→ **WHAT THIS TASK INVOLVES**
Within the material below, transcribe exactly the lines from the one holding "Given: View 测试信息 test information" through the one holding "732x388 pixels.", keeping both ends and skipping the rest.

─── DATASET ───

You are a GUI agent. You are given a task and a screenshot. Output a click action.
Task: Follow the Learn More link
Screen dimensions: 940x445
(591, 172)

───
─── DATASET ───

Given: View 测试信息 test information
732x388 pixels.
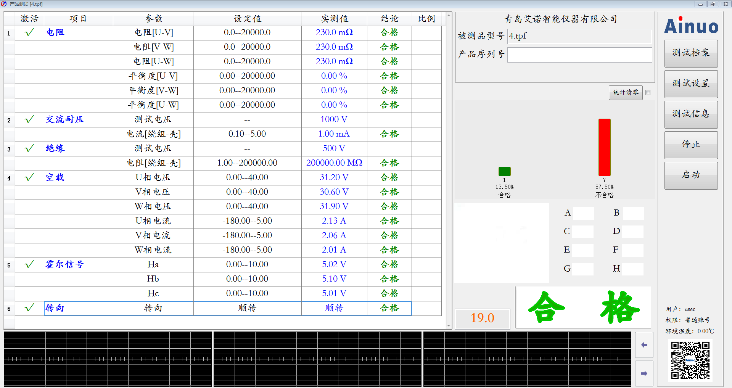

───

→ **TASK OUTPUT**
Given: View 测试信息 test information
732x388 pixels.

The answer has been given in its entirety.